Source passage =>
Posted by Oleg Kalnichevski <ol...@apache.org>.
On Thu, 2012-05-31 at 11:28 +0200, Jose Escobar wrote:
> I have investigated the custom socket factory but I don't find the way
> to use it with a dynamically expandable list of certificates (I can
> get new certificates for specific Urls at runtime). Nearest
> aproximation I found was Embby's answer at
> http://stackoverflow.com/questions/2642777/trusting-all-certificates-using-httpclient-over-https
> but doesn't fit to my requirements at all.
> 
> My solution, change the context for each request if needed, fits my
> requirements and apparently worked until you say it could fail. I'm
> going to investigate more in a custom socket factory solution, however
> could you suggest me what should I override on a custom socket factory
> that let me read the url of a socket request and change trust
> certificates (getting from a database for example) based on the
> hostname of the target server.
> 
> 
> Thank you very much!
> 
> Jose E.
> 

Jose

You solution is perfectly valid for your particular application context.
What i was trying to say was that this approach might not be applicable
to all cases and should not be used per default.

Hope this makes my position somewhat clearer.

Oleg

> 2012/5/30 Oleg Kalnichevski <ol...@apache.org>:
> > On Wed, 2012-05-30 at 14:02 +0200, Jose Escobar wrote:
> >> Hi,
> >>
> >> Finally I found a solution.
> >> I create a new SchemeRegistry on each request thread that need
> >> specific trust and key material and I add it as a SCHEME_REGISTRY
> >> attribute to a Context variable(each thread maintains its own
> >> dedicated instance of HttpContext). Then I use the singleton
> >> httpClient and that new context to execute the request. Using this I
> >> can use a custom SchemeRegistry for each request with a singleton
> >> httpclient bean.
> >>
> >> BUT I found that SCHEME_REGISTRY context attribute is not working
> >> properly in httpclient execute method (httpClient.execute(httpPost,
> >> context);) I dig into httpclient code to discover that this attribute
> >> is not readed. I isolate the problem to a single class,
> >> org.apache.http.impl.conn.DefaultClientConnectionOperator. The method
> >> openConnection gets default schemeRegistry instead of look first at
> >> context, so I write some code to fix this and it works great now.

Recorded information =>

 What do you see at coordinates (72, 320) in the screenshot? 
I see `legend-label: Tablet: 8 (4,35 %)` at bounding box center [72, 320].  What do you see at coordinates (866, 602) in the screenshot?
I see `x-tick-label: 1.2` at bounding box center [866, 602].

Exercise requirements =>
a) In the HttpClient mailing-list message, rewrite the part that opens with the words containing "On Thu, 2012-05-31" and closes with "requirements at all.", swapping "custom socket factory" for "custom connection factory" throughout.
b) According to the HttpClient mailing-list message, which class did Jose isolate the SCHEME_REGISTRY problem to?

Solutions to the tasks =>
a)
On Thu, 2012-05-31 at 11:28 +0200, Jose Escobar wrote:
> I have investigated the custom connection factory but I don't find the way
> to use it with a dynamically expandable list of certificates (I can
> get new certificates for specific Urls at runtime). Nearest
> aproximation I found was Embby's answer at
> http://stackoverflow.com/questions/2642777/trusting-all-certificates-using-httpclient-over-https
> but doesn't fit to my requirements at all.

b) org.apache.http.impl.conn.DefaultClientConnectionOperator